Records from a collection
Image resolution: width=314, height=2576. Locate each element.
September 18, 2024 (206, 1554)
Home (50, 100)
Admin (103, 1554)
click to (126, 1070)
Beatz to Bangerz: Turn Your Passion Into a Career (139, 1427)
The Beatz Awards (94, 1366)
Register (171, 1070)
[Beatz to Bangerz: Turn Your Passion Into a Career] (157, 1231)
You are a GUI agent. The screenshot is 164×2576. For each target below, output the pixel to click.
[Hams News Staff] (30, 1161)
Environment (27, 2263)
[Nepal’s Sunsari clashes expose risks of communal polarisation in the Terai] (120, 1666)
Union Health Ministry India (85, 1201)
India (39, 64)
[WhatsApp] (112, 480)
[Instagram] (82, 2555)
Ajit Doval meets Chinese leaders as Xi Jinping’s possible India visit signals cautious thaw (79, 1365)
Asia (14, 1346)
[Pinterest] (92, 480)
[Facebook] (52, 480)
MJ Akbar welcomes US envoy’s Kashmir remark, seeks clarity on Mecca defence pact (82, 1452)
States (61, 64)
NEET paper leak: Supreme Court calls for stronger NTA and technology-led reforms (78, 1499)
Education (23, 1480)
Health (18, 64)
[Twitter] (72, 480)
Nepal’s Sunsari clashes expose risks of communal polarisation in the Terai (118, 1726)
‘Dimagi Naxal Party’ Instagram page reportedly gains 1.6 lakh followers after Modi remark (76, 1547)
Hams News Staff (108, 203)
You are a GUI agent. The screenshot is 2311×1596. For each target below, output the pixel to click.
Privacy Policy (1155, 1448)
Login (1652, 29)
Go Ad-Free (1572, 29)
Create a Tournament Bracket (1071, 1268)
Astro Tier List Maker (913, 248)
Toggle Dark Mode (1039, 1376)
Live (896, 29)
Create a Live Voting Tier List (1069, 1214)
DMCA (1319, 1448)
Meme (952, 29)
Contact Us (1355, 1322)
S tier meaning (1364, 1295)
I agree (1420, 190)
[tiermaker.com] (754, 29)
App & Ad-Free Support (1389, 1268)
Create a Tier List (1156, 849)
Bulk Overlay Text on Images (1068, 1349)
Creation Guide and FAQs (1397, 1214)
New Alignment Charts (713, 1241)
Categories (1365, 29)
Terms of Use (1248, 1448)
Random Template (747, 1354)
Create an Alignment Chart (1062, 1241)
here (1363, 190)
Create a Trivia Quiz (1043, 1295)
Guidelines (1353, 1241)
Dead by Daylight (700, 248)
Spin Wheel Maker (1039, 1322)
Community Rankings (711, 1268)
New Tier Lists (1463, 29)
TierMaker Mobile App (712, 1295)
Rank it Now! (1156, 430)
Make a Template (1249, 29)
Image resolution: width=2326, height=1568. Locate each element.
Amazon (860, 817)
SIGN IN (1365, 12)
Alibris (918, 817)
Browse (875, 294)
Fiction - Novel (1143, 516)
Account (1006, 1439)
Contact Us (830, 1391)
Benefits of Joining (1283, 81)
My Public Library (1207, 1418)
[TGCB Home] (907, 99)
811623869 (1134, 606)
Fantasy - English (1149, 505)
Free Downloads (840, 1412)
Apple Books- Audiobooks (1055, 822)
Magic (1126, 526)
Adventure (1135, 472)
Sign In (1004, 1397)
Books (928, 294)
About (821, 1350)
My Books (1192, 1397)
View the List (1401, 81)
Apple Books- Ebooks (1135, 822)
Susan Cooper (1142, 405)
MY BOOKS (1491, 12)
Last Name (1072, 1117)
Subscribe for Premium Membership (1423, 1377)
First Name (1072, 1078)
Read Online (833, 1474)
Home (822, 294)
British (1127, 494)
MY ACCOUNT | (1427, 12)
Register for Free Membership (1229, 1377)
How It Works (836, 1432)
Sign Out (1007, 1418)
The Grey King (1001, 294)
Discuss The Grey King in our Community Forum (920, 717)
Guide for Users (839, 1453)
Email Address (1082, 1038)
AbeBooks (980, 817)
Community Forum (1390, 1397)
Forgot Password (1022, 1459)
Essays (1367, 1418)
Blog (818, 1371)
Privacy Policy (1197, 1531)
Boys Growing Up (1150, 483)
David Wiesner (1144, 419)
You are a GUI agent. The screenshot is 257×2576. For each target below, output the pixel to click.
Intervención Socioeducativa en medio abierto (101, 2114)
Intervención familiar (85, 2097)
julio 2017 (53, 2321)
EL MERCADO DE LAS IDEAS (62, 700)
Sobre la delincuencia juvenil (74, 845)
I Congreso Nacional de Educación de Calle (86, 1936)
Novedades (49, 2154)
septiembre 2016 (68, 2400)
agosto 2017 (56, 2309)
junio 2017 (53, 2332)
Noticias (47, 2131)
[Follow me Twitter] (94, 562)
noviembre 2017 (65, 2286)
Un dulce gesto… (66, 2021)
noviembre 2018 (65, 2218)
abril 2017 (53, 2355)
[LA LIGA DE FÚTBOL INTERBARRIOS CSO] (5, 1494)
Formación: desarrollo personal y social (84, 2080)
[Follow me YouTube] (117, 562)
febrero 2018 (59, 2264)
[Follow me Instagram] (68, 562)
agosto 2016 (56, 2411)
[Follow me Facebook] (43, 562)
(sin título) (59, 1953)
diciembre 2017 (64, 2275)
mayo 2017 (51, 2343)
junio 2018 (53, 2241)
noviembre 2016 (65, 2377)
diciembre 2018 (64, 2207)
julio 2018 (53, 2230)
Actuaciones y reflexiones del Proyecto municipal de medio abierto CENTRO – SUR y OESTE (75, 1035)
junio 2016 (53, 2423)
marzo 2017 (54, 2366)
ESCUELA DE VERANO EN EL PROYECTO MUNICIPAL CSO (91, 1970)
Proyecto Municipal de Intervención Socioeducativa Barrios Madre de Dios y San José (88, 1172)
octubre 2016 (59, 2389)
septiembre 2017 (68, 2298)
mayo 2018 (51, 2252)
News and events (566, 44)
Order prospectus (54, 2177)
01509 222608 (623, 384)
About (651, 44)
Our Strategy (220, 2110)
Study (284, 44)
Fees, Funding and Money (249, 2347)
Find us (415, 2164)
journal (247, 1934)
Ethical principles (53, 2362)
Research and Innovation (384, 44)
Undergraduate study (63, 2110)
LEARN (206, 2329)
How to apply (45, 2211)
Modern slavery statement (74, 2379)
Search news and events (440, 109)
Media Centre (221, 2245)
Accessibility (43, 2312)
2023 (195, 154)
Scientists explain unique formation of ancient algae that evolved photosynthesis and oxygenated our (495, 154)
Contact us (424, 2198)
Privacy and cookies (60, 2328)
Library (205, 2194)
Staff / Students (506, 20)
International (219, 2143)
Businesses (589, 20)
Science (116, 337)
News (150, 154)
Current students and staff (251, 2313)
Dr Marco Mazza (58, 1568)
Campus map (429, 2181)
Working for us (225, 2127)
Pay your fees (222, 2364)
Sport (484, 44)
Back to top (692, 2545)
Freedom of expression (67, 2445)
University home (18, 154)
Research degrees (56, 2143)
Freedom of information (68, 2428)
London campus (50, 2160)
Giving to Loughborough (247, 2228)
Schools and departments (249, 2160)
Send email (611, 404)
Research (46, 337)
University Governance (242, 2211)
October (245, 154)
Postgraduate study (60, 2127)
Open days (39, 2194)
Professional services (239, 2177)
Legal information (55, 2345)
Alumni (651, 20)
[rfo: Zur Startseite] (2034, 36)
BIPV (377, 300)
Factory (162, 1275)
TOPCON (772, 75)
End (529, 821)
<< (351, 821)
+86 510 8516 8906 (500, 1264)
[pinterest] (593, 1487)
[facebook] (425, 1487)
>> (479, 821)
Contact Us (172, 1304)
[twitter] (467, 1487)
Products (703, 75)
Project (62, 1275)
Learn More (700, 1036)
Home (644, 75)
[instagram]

▶ **Task details**
Nothing but the lines with "Privacy" should be returned, copied from the entries above.

▶ **Output of the task**
Privacy Policy (1155, 1448)
Privacy Policy (1197, 1531)
Privacy and cookies (60, 2328)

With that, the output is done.